# Pickled Sausages!



## lugnutz (Jul 10, 2010)

I gave pickled sausages a try today.  I used lil smokies and all beef hotdogs as the test subjects.  I did small batches in 1/2 pint jelly jars.  I used both meats in each jar to speed up the experiment.  2 jars were with hab peppers 2 were with cayenne powder and the last jar had both and marked with XXX !

I used the same brine for all of the jars and added garlic and onion to each jar as well.

I had some brine left over and lots of lil smokies so I did a pint and added hab black pepper in large amounts and some cajun seasoning.

I'll take pics after they have had a chance to cool. They will be ready to try in 2 weeks.


----------



## meateater (Jul 10, 2010)

Hmmm. I gotta see the result, sounds interesting.


----------



## mballi3011 (Jul 10, 2010)

It sounds pretty good to me. I will have to look check back for I do want to see thai one thur.


----------



## pandemonium (Jul 10, 2010)

yea that sounds really Good, i like those fake meat pickled sausages at the convenience store.


----------



## lugnutz (Jul 11, 2010)

waiting is gonna be hard to do!
	

		
			
		

		
	











thanx for looking


----------



## sharonazamboni (Jul 12, 2010)

I love pickled sausage, I just may try this soon!


----------



## lugnutz (Jul 12, 2010)

The brine I am trying is 2 cups cider vinegar 1 cup white vinegar 1.5 cups water 1 Tablespoon brown sugar and 1 tablespoon pickling spice simmered on stove for 15 minutes.

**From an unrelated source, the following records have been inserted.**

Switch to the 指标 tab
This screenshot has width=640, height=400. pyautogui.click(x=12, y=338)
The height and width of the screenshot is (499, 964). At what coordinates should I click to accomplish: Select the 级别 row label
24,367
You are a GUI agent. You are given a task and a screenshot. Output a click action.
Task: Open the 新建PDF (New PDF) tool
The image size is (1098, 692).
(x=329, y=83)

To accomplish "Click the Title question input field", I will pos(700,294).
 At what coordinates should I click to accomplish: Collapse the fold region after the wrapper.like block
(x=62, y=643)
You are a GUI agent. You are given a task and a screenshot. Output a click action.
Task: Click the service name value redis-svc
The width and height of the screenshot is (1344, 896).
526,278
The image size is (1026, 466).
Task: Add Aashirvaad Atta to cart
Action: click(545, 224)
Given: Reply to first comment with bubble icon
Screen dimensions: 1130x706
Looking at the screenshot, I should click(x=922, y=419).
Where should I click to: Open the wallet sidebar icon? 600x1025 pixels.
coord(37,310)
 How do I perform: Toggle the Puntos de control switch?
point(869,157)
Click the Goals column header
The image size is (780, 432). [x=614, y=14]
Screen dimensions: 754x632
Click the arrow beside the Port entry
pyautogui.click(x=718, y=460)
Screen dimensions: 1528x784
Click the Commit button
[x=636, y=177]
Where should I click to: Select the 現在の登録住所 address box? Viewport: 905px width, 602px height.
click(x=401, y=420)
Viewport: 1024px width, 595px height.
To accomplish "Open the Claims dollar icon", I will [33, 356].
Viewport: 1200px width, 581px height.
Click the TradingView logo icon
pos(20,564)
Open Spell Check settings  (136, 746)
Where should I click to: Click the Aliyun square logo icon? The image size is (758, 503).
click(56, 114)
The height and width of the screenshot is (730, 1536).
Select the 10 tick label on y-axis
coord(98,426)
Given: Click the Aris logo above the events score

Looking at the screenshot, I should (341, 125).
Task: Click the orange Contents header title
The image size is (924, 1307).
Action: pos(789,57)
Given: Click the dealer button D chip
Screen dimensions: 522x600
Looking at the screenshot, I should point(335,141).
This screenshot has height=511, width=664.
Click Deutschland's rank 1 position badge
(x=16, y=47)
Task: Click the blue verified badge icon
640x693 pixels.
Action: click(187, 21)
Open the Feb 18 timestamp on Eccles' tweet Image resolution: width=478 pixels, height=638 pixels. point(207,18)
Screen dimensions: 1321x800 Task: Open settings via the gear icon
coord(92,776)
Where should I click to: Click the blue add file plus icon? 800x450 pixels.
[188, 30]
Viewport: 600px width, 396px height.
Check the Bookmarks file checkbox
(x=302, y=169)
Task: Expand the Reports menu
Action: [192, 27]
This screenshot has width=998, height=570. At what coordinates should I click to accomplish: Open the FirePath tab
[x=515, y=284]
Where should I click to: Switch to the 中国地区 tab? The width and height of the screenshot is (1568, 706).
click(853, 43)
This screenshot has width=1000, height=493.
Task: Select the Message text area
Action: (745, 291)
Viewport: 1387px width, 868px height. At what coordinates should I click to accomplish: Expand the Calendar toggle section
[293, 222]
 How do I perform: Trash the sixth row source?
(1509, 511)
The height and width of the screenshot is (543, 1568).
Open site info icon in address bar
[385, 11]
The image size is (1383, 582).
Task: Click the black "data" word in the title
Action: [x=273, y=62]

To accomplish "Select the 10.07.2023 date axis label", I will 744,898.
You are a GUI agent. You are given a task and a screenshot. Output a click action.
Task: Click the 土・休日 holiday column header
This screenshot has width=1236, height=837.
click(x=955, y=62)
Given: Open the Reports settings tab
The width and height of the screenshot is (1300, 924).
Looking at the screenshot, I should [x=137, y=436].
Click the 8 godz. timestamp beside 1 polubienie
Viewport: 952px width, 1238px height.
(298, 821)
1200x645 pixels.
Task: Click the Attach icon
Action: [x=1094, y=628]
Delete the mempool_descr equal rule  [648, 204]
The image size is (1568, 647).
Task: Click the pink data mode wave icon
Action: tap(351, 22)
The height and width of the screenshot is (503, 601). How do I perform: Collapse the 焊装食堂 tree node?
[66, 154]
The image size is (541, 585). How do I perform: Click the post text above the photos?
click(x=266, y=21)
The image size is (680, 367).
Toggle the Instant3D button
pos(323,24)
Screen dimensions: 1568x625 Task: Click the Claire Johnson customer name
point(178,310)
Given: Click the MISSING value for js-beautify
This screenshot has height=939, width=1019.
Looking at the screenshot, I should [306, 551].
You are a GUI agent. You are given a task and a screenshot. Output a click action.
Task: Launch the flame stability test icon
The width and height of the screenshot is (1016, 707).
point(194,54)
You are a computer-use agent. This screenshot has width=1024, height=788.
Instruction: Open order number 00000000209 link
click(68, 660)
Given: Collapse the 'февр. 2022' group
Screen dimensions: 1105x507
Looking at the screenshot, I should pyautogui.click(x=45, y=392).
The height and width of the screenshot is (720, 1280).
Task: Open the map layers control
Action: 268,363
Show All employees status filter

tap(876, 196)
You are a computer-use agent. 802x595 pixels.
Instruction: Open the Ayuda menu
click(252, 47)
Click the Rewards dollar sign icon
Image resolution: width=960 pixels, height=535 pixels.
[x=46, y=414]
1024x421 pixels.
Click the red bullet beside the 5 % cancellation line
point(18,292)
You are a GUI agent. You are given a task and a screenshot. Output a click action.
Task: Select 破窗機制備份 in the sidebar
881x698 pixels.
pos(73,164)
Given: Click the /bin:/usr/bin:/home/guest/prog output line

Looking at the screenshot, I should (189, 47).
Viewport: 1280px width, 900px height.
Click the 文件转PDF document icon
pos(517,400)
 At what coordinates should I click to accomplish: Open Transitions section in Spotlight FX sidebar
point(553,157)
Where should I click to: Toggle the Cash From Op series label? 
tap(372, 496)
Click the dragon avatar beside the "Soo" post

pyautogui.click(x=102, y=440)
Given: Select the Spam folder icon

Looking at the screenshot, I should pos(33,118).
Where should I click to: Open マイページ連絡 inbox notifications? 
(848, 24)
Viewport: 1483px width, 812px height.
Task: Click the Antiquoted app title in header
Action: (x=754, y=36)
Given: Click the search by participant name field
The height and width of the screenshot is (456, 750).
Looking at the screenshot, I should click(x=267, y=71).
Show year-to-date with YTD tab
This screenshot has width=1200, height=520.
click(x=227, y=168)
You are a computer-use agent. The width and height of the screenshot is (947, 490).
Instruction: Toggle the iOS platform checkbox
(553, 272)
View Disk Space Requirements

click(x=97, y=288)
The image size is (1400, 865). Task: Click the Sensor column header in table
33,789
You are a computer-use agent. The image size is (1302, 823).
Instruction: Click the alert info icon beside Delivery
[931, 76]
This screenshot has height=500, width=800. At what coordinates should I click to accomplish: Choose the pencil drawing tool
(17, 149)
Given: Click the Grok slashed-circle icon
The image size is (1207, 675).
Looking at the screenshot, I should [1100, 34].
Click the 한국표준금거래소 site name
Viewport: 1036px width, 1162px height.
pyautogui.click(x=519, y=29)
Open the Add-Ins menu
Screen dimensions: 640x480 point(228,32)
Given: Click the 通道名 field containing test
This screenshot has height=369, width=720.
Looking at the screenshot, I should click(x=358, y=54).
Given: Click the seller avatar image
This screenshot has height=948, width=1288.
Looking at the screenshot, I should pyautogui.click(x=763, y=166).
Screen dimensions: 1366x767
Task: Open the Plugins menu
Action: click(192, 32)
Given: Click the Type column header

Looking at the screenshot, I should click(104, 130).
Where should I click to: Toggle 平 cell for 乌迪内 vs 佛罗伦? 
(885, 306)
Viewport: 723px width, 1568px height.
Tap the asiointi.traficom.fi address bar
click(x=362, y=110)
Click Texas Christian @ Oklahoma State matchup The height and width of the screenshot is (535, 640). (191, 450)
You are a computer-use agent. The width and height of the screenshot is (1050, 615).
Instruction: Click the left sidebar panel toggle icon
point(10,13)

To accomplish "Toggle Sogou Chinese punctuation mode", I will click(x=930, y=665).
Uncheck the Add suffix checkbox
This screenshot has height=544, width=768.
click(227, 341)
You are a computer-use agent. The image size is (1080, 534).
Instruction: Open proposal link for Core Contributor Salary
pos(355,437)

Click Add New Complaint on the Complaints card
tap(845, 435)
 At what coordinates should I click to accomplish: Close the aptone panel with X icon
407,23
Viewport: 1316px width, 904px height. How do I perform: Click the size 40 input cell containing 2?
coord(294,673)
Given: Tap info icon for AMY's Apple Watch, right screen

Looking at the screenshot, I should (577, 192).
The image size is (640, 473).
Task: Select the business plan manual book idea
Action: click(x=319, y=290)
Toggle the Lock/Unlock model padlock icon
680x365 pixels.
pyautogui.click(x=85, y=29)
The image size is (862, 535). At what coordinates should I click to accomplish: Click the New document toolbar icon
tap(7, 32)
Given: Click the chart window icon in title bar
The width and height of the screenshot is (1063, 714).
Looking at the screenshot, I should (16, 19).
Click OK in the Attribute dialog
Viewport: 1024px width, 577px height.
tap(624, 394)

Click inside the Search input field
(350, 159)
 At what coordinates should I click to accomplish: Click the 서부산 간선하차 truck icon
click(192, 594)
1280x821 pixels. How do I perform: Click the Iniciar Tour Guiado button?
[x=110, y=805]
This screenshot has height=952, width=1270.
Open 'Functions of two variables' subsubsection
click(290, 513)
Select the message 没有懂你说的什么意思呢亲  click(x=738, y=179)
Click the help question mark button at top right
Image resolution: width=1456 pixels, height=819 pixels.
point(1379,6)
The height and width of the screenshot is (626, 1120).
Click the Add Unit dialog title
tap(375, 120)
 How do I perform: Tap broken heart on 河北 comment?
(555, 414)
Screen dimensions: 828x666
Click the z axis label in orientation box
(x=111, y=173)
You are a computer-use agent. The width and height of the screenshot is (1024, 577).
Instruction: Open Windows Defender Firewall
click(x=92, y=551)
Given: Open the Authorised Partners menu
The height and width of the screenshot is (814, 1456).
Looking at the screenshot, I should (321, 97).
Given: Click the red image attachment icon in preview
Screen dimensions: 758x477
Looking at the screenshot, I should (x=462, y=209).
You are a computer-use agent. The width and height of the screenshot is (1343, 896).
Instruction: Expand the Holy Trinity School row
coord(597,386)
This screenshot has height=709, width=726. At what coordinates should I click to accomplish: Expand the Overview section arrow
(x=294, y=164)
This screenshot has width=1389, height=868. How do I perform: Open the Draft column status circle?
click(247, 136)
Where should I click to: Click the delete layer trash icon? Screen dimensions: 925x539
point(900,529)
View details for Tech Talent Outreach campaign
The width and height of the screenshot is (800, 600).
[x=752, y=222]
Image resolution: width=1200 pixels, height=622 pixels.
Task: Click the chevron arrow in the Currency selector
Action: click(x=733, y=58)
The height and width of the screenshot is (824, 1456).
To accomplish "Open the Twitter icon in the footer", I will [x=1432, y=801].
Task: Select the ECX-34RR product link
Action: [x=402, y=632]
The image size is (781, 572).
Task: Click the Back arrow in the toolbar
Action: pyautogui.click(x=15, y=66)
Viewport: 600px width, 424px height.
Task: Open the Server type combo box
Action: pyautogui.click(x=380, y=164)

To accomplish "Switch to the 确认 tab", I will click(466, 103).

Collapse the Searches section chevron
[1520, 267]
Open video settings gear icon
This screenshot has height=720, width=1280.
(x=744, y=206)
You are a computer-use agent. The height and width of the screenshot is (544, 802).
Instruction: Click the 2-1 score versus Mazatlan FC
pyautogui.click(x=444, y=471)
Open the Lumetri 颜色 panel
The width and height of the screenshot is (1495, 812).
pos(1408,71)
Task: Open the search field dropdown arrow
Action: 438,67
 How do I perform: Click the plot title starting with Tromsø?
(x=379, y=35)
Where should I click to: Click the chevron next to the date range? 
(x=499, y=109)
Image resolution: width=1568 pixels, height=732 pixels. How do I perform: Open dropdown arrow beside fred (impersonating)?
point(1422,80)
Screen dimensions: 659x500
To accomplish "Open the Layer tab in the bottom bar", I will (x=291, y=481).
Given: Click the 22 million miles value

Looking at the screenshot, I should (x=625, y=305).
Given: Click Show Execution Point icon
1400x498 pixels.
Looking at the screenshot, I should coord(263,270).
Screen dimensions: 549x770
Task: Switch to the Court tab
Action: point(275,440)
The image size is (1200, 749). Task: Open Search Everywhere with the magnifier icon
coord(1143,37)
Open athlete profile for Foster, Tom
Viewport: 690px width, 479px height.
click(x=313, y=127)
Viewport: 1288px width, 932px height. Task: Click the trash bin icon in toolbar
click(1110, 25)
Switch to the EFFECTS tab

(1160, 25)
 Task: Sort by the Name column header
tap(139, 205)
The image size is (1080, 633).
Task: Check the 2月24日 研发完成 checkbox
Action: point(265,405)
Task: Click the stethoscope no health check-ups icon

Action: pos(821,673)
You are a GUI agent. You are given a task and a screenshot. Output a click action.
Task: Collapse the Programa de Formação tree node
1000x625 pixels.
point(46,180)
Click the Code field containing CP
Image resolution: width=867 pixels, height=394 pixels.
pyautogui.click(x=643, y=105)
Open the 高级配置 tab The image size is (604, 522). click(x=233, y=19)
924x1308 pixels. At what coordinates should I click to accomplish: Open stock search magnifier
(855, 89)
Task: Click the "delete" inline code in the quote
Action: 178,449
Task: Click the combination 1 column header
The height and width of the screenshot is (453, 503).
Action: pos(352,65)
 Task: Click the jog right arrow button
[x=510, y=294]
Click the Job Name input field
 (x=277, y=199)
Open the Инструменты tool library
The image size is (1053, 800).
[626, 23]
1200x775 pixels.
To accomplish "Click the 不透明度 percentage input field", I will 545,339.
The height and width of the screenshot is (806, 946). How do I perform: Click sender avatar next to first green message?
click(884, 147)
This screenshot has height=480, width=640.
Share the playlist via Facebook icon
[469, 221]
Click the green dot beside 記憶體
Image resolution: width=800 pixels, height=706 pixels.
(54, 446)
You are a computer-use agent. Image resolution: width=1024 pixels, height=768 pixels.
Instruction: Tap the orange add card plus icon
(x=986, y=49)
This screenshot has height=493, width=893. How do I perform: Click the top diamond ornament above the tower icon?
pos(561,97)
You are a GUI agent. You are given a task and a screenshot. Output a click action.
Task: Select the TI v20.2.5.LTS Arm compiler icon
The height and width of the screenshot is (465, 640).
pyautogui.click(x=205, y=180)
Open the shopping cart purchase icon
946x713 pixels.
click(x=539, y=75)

Just incase anyone wants to give it a go before I have the chance to test it out !


----------



## coffee_junkie (Jul 12, 2010)

I was in Michigan last week and bought a huge tub of pickled bologna made by Kogels, MAN I love that stuff, I am gonna have to try some myself.


----------



## chainsaw (Jul 12, 2010)

Looks fantastic and I bet they would be good with beer!


----------



## lugnutz (Jul 12, 2010)

ok I couldn't wait, I opened a test jar, things I think I should change..NO PICKLING SPICE and maybe just a touch of brown sugar, maybe 1/2 teaspoon.  But they do leave a lingering burn on your lips !


----------



## tank (Jul 12, 2010)

Do you have to cool the brine before starting?  Do you leave everything at Room Temperature for the two weeks or in the fridge?  Do you cook the meat before brining.  Also with the hab peppers how many and do you simmer them also or just add them when you do the meat?  I just ate one of the over the counter fakes the other day and said to my wife that I needed to get a recipe for this.  Thanks for posting.


----------



## Bearcarver (Jul 12, 2010)

Those sound great!

I used to love the "Hot Bologna" they had in bars in my younger bar hopping days. Last I remember they were about 6" long, cut in half lengthwise for 75 cents. They were good, but if you ate more than 2, they gave a nasty heartburn!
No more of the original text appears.